Federhen: Die Kolpings-Familien sind wirklich das Herz unserer Arbeit, also wirklich das größte Standbein für uns. Das sind lokale Selbsthilfegruppen, die meistens oder eigentlich immer an die katholischen Pfarrgemeinden angegliedert sind und wo es auch der Präses eine wichtige seelsorgerische Funktion übernimmt. Und die sind die Träger von allen Projekten und der ganzen Arbeit. Das sind alles Freiwillige. Und die haben ganz verschiedene Aufgaben und sind jetzt in der Ukraine auch weiterhin aktiv. Es haben natürlich einige, vor allen Dingen Mütter mit ihren Kindern, das Land verlassen. Aber dieses Netzwerk von den Kolpings-Familien ist weiter aktiv, sehr lebendig und sehr engagiert!
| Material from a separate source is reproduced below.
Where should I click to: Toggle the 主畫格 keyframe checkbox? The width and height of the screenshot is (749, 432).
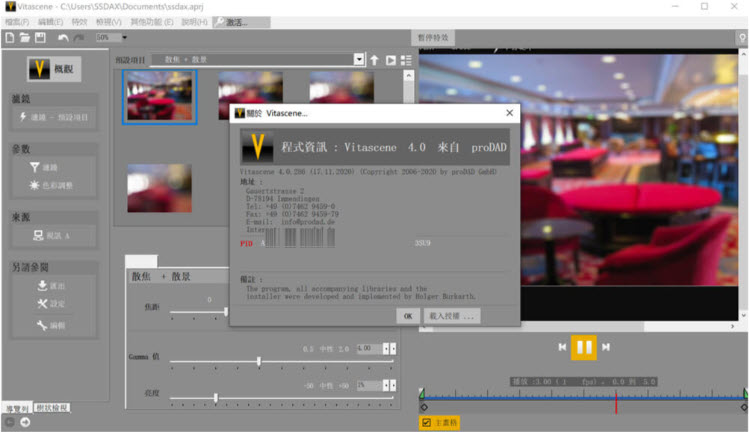pos(426,423)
DOMRADIO.DE: Wie es den Menschen in der Ukraine oder auch denen, die schon geflüchtet sind, gerade geht, das kann man sich ja wirklich nur schwer vorstellen. Viele haben alles verloren, im schlimmsten Fall auch Familienmitglieder und die Heimat. Wie erleben Sie die Arbeit mit diesen Menschen?
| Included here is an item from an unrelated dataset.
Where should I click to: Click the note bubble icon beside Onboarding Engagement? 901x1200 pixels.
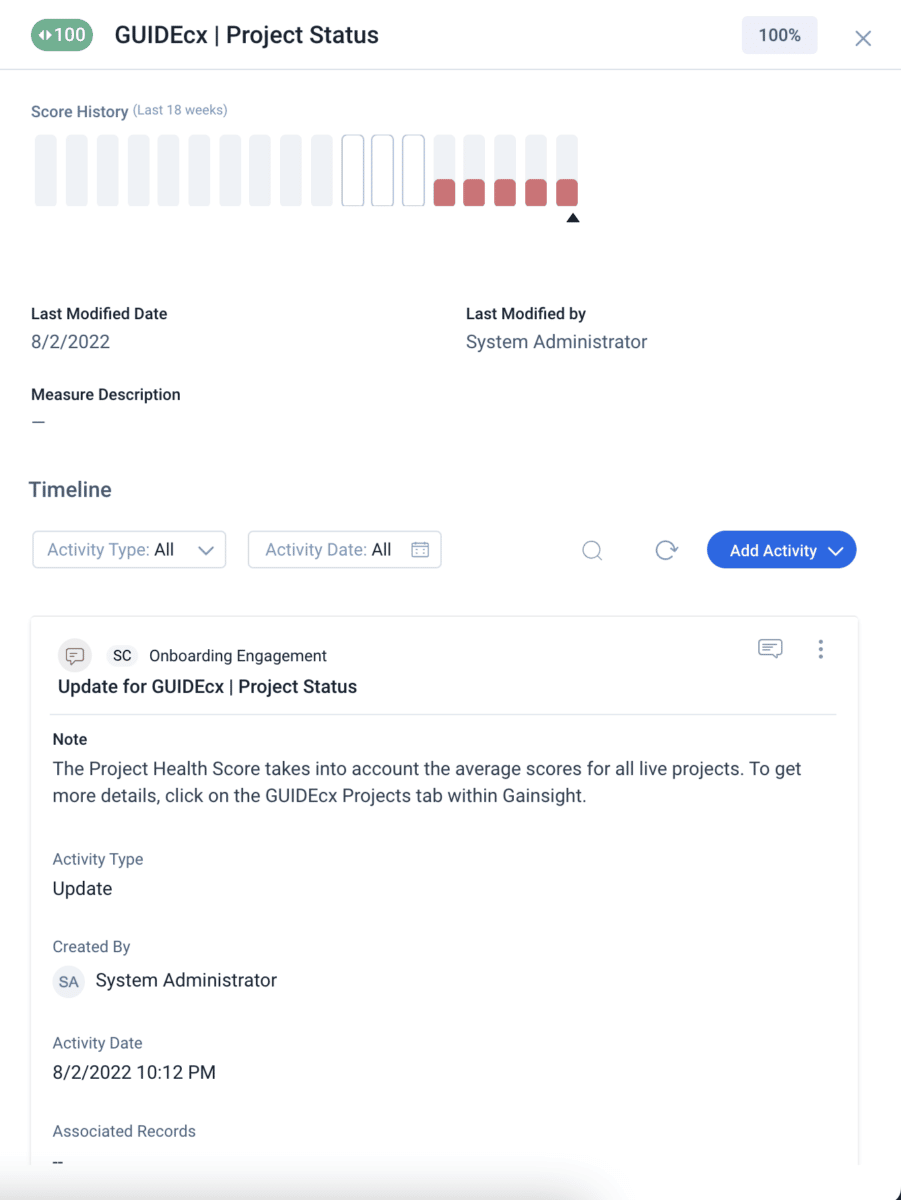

Ich höre täglich von unseren Kollegen vor Ort, mit denen wir dauernd in Kontakt sind. Es gibt bei den Menschen natürlich viel Wut, Verzweiflung, auch von denen, die schon Angehörige verloren haben. Aber eigentlich ist das überwiegende Gefühl doch das einer wirklich festen Entschlossenheit, das Land zu verteidigen, ihre Heimat zu verteidigen. Und sie reden schon sehr viel vom Wiederaufbau. Die Menschen sind wirklich davon überzeugt, diesen Krieg gewinnen zu können. Und es gibt - würde ich sagen - viel größeren Patriotismus als Angst. Die vorherrschende Stimmung ist also die große Hilfsbereitschaft und ein unglaubliches Engagement. Es wird uns immer wieder zurück gespiegelt: Das haben sie noch nie erlebt; sie kennen niemanden, der nicht eingebunden ist, das gilt für die gesamte Bevölkerung: alle helfen mit, alle sind solidarisch und es ist unglaublich, was da für ein guter Spirit in der Bevölkerung zurzeit noch herrscht. Die Moral ist weiterhin sehr gut und es gibt eine wirklich unheimlich große Hilfsbereitschaft.
DOMRADIO.DE: Kommen wir noch mal zurück ganz kurz zum Konzert heute Abend in Köln. Muss man sich anmelden oder kann man einfach hingehen?
Federhen: Man kann einfach kommen, ohne sich anzumelden. Es gilt nur die 3G-Regel zu beachten. Ansonsten hoffen wir natürlich, dass das ein schöner musikalischer Abend wird. Und wie das bei einem Benefizkonzert üblich ist, wird um Spenden gebeten. Der Eintritt ist frei.
Das Interview führte Michelle Olion.